### WHAT YOU NEED TO DO
**A)** Answer these questions about the header-file diff:
(i) What does the entry for version 20210531.5 say is added?
(ii) To what value does the diff change MODULE_MAGIC_NUMBER_MINOR?
(iii) What revision number is given for the original files?
**B)** Continue the header-file diff from its last line.

### SOURCE DOCUMENT
**********

How about the below?

Index: include/ap_mmn.h
===================================================================
--- include/ap_mmn.h (revision 1893352)
+++ include/ap_mmn.h (working copy)
@@ -680,6 +680,7 @@
* 20210531.3 (2.5.1-dev) Add hook child_stopping to get informed that a child
* is being shut down.
* 20210531.4 (2.5.1-dev) Add ap_create_connection
+ * 20210531.5 (2.5.1-dev) Add ap_pre_connection
*/

#define MODULE_MAGIC_COOKIE 0x41503235UL /* "AP25" */
@@ -687,7 +688,7 @@
#ifndef MODULE_MAGIC_NUMBER_MAJOR
#define MODULE_MAGIC_NUMBER_MAJOR 20210531
#endif
-#define MODULE_MAGIC_NUMBER_MINOR 4 /* 0...n */
+#define MODULE_MAGIC_NUMBER_MINOR 5 /* 0...n */

/**
* Determine if the server's current MODULE_MAGIC_NUMBER is at least a
Index: include/http_connection.h
===================================================================
--- include/http_connection.h (revision 1893352)

**********

### EXTRACTED ENTRIES
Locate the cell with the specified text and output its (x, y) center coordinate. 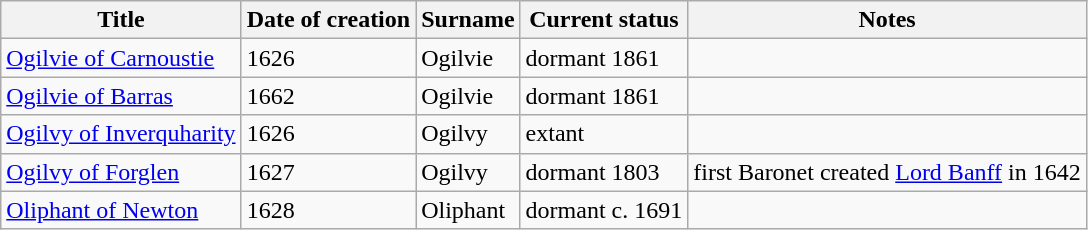
Ogilvy of Forglen (121, 172)
first Baronet created Lord Banff in 1642 (888, 172)
extant (604, 134)
1627 (328, 172)
dormant 1803 (604, 172)
Title (121, 20)
Date of creation (328, 20)
Surname (468, 20)
Ogilvy of Inverquharity (121, 134)
1628 (328, 210)
Ogilvie of Carnoustie (121, 58)
Ogilvie of Barras (121, 96)
Oliphant (468, 210)
Oliphant of Newton (121, 210)
Notes (888, 20)
Current status (604, 20)
1662 (328, 96)
dormant c. 1691 (604, 210)
Pinpoint the cell where the given text exists, returning its (x, y) midpoint coordinate. 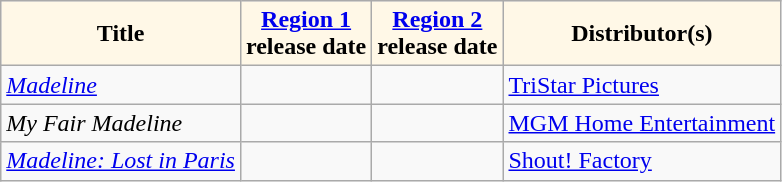
Region 2release date (438, 34)
Distributor(s) (642, 34)
Region 1release date (306, 34)
My Fair Madeline (121, 123)
MGM Home Entertainment (642, 123)
Madeline (121, 85)
Shout! Factory (642, 161)
Title (121, 34)
TriStar Pictures (642, 85)
Madeline: Lost in Paris (121, 161)
For the text-containing cell, return its midpoint in [x, y] coordinate format. 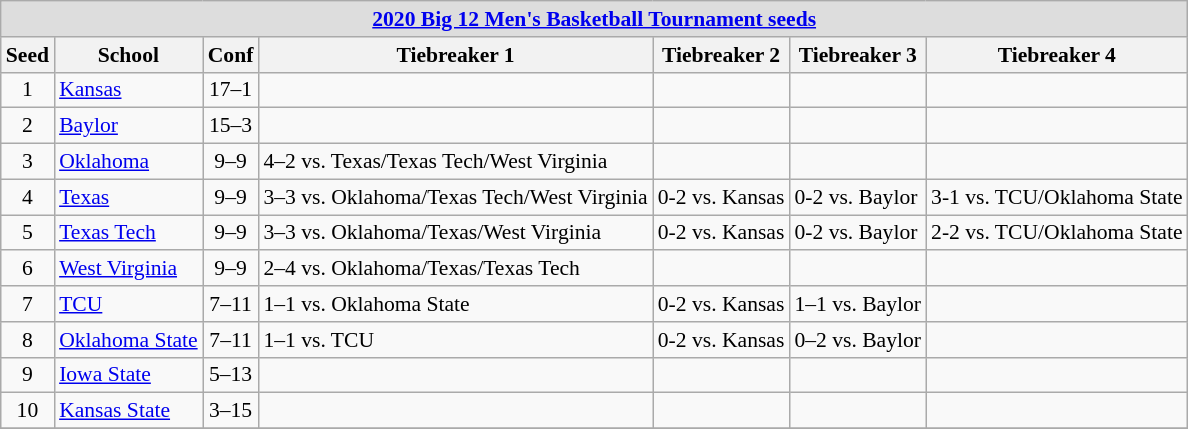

**********

### FINAL ANSWERS
**A)**
(i) ap_pre_connection
(ii) 5
(iii) 1893352

**B)**
+++ include/http_connection.h (working copy)
@@ -135,7 +135,23 @@
*/
AP_DECLARE_HOOK(int,pre_close_connection,(conn_rec *c))

+
/**
+ * This is a wrapper around ap_run_pre_connection. In case that
+ * ap_run_pre_connection returns an error it marks the connection as
+ * aborted and ensures that the basic connection setup normally done
+ * by the core module is done in case it was not done so far.
+ * @param c The connection on which the request has been received.
+ * Same as for the pre_connection hook.
+ * @param csd The mechanism on which this connection is to be read.
+ * Most times this will be a socket, but it is up to the module
+ * that accepts the request to determine the exact type.
+ * Same as for the pre_connection hook.
+ * @return The result of ap_run_pre_connection
+ */
+AP_DECLARE(int) ap_pre_connection(conn_rec *c, void *csd);
+
+/**
* Create a new server/incoming or client/outgoing/proxy connection
* @param p The pool from which to allocate the connection record
* @param server The server record to create the connection too.
Index: server/core.c
===================================================================
--- server/core.c (revision 1893352)
+++ server/core.c (working copy)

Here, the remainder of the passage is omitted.